As an educator it is easy to recognise this ‘sickness’, both in myself and in others. I think it relates to the published research that showed that commonly ‘teachers talk too much’.

Freire believed in autonomous decision making, problem-posing authentic inquiry, creative transformation, critical thinking and using people’s historicity as a starting point. He believed that teachers should be students among students  and so undermine the power of oppression and serve the cause of liberation (p.56)

For him (p.61)

‘The teacher is no longer merely the one-who-teaches, but one who is himself taught in dialogue with the students, who in turn while being taught also teach.’

This last quote seems to relate, for me, very closely to the philosophy behind the original cMOOCs run by Stephen Downes and George Siemens and to the ideas behind rhizomatic learning which Dave Cormier will discuss in more depth in his open course – Rhizomatic Learning – The community is the curriculum – starting on Tues 14th January.

Freire believed that in a climate of ‘fear of freedom’ the oppressed becomes the oppressor. I think of this as ‘going over to the dark side’ – a trap so easy to fall into. In MOOC terms this can be equated to fear of uncertainty – which we can see in all those students who say ‘Please tell me what to do and I’ll do it’.

To overcome this, we need to be prepared to take risks and maybe the first risk is to engage in dialogue and communication with people we don’t know. Freire thought that dialogue and communication are essential to liberation and transformation. Also essential for him are reflection and action, love, humility, faith and trust.
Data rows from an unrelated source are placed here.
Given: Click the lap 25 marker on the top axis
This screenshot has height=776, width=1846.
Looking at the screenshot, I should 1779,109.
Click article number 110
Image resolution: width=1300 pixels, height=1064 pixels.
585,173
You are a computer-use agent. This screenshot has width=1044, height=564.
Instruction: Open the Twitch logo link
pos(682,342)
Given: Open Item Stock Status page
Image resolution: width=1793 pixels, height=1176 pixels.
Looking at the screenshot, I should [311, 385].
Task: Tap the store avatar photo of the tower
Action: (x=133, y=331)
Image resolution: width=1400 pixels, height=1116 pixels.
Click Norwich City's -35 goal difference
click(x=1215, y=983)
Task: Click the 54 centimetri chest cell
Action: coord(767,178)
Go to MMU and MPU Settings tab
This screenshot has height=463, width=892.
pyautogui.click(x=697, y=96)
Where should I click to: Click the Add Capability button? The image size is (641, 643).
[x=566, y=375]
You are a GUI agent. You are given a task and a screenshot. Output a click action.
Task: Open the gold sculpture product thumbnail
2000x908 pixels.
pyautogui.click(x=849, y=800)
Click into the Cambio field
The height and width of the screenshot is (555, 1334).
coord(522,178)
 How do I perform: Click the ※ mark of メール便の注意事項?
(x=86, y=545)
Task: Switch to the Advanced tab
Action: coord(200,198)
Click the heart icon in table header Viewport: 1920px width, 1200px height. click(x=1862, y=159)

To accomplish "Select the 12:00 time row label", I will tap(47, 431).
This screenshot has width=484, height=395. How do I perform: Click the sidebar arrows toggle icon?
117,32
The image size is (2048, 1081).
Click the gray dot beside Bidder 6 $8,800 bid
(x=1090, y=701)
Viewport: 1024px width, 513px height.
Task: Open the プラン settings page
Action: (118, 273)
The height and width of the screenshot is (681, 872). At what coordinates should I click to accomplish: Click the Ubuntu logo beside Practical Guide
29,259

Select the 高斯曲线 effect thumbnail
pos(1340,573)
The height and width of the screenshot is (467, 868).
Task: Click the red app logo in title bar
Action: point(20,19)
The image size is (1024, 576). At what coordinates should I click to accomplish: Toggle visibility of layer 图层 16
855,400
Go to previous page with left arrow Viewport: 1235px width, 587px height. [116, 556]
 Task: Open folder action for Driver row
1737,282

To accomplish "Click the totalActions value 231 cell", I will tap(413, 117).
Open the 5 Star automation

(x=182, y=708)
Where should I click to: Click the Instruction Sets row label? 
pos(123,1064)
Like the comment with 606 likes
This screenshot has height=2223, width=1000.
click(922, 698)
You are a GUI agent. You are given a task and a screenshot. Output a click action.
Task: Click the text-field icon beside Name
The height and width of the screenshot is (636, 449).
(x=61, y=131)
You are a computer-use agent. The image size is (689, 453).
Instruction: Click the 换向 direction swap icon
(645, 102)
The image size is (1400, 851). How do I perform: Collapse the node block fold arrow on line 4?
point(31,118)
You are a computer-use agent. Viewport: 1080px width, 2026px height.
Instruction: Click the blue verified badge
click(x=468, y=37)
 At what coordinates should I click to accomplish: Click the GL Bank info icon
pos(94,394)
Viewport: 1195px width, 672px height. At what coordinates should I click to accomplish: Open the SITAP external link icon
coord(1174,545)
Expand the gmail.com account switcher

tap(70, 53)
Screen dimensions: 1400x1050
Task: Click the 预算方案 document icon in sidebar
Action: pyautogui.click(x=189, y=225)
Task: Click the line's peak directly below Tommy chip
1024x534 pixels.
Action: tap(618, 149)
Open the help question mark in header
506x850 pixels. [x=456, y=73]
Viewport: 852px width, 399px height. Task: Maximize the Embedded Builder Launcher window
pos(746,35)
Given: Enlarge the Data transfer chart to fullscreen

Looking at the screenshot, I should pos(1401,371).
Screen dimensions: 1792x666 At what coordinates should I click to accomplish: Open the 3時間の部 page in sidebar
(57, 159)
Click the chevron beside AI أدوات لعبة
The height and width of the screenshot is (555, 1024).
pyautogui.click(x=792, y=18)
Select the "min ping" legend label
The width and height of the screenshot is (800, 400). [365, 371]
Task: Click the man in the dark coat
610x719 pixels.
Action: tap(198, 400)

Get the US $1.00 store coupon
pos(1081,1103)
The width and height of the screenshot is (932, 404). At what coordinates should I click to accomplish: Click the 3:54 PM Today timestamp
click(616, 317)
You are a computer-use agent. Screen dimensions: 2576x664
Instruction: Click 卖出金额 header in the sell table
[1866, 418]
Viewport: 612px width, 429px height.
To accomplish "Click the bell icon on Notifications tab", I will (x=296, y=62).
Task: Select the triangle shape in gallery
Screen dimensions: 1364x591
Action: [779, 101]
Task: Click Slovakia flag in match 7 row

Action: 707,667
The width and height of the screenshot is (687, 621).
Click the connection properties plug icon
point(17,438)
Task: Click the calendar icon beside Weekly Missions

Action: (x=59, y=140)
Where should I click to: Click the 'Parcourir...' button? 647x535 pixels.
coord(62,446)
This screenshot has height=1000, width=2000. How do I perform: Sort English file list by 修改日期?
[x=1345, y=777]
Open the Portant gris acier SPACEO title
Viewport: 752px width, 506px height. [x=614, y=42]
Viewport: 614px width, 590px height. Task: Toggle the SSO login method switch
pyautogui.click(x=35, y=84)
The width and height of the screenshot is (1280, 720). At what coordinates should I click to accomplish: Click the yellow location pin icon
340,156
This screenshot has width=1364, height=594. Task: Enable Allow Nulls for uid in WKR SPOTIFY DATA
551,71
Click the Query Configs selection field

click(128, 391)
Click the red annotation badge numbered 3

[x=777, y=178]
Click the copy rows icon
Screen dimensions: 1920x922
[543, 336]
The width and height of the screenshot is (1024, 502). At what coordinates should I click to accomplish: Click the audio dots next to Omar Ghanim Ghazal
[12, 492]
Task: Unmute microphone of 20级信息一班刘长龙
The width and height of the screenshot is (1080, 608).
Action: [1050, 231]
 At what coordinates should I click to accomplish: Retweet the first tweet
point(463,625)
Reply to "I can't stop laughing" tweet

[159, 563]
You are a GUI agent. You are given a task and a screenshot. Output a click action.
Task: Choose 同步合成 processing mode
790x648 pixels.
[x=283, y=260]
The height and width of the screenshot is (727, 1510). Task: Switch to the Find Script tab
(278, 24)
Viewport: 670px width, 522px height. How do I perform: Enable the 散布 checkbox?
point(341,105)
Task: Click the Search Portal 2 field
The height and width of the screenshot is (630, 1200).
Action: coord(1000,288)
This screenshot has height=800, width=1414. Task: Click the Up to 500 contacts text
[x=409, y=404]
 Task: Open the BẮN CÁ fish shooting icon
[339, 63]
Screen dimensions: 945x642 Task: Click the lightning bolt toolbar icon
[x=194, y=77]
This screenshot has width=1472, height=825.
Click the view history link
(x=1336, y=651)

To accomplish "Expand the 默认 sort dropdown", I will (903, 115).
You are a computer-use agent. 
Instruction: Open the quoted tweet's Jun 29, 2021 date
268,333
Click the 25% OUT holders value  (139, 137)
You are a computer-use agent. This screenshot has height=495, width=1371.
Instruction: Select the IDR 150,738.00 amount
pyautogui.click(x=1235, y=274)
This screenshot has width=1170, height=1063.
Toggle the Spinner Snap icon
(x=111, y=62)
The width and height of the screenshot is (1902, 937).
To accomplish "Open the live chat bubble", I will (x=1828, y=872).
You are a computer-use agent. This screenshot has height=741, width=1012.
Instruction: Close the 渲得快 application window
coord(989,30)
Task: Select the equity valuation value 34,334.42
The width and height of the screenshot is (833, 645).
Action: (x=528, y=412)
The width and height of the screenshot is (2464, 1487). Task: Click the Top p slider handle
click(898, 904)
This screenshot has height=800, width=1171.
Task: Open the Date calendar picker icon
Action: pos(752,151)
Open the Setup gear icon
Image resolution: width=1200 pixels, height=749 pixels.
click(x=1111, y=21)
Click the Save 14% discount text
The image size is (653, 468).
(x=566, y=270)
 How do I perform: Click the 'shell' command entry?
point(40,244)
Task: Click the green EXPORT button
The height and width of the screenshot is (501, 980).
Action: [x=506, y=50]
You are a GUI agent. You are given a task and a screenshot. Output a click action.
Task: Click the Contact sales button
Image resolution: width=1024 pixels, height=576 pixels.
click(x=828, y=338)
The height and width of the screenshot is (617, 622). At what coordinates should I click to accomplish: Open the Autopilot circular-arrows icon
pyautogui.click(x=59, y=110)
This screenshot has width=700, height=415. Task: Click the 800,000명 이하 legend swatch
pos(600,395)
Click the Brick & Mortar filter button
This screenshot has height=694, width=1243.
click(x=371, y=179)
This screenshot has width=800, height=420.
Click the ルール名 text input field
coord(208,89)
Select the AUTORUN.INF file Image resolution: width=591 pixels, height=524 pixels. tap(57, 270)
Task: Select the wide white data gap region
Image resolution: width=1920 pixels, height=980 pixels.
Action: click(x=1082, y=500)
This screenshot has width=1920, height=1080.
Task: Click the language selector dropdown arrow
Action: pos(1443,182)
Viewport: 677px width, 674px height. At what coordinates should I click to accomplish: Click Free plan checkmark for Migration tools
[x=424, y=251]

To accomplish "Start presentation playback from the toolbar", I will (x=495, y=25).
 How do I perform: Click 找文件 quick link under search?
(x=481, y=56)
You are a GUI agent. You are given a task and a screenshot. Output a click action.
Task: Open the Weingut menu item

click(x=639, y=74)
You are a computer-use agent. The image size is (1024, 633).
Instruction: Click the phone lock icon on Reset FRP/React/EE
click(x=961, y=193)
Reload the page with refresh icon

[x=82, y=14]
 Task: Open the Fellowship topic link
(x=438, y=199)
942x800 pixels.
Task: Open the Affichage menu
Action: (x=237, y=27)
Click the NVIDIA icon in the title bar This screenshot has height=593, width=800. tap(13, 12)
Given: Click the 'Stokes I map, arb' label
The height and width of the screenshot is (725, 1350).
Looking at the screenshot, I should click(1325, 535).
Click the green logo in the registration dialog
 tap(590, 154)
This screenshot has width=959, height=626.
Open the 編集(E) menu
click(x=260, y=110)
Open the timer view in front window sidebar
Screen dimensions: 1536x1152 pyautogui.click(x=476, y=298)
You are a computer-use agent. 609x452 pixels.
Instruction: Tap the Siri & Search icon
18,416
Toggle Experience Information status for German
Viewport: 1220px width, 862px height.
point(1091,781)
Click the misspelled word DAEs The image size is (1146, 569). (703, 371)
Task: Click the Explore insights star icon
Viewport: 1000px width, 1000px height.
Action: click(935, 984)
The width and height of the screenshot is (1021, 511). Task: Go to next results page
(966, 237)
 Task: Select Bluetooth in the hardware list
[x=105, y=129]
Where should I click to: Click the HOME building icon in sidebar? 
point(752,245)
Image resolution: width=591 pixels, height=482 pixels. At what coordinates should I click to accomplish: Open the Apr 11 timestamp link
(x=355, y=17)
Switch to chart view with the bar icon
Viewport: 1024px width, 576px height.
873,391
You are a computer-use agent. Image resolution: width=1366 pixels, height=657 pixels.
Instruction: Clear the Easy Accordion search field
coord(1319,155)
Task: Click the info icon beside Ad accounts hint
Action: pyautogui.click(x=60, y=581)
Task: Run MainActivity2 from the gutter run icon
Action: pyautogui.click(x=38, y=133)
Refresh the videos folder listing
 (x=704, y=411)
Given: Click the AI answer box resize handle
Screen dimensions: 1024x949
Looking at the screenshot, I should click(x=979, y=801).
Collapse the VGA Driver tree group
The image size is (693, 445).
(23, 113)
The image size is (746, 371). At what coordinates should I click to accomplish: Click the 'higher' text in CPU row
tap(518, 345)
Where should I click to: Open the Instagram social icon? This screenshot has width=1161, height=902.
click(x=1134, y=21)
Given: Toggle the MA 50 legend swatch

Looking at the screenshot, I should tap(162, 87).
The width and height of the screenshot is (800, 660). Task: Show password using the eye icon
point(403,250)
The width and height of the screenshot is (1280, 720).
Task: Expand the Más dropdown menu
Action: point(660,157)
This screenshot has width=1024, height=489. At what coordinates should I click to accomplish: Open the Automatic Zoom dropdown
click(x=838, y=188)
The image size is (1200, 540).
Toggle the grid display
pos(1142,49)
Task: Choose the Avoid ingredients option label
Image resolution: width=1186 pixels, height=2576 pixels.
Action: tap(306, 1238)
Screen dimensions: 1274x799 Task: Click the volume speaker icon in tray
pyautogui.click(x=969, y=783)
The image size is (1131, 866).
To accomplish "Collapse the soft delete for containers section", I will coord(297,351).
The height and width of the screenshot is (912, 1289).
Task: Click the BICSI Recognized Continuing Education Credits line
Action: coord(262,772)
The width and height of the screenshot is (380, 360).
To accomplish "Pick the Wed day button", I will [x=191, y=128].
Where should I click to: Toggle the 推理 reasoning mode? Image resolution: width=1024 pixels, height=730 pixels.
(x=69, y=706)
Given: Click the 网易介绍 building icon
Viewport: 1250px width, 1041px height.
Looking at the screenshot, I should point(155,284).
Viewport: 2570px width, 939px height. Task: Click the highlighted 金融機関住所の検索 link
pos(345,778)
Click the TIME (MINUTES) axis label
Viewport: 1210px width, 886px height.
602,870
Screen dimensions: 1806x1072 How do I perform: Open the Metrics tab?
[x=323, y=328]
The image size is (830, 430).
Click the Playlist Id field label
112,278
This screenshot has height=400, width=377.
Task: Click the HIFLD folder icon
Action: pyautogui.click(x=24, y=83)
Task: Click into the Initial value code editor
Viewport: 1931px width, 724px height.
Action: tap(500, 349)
I see a lot of these qualities in the best of MOOCs.  Would Freire have recognised a pedagogy of the oppressed in MOOCs as we currently know them?

16 thoughts on “Freire, MOOCs and Pedagogy of the Oppressed

  1. Fred Garnett January 12, 2014 / 8:22 pm

    Would Freire recognise a Pedagogy of the Oppressed in MOOCs as we now know them? Absolutely not xMOOCs represent the pedagogy of the oppressor!

  2. jennymackness January 13, 2014 / 8:56 am

    Hi Fred – thanks for your comments. Might it be an oversimplification to say that xMOOCs represent the pedagogy of the oppressor? In Freireian terms there are clearly elements of oppression in xMOOCs, but there are also elements of liberation (or so it seems to me). It’s also interesting to think about the source of oppression, in the chain of oppression from government to institution to tutor to student. What/how do we recognise as oppression? For Freire it was any situation in which the student was disempowered – or the student voice silenced. If I think about ModPo – a Coursera MOOC – the participants were neither disempowered nor silenced – although there were opportunities for increasing empowerment and the participant voice. So it seems to me a very complex concept.

    Similarly with transformation. I haven’t been thinking about it so much in terms of transforming ‘education’ and transforming the individual. How would this affect your slide.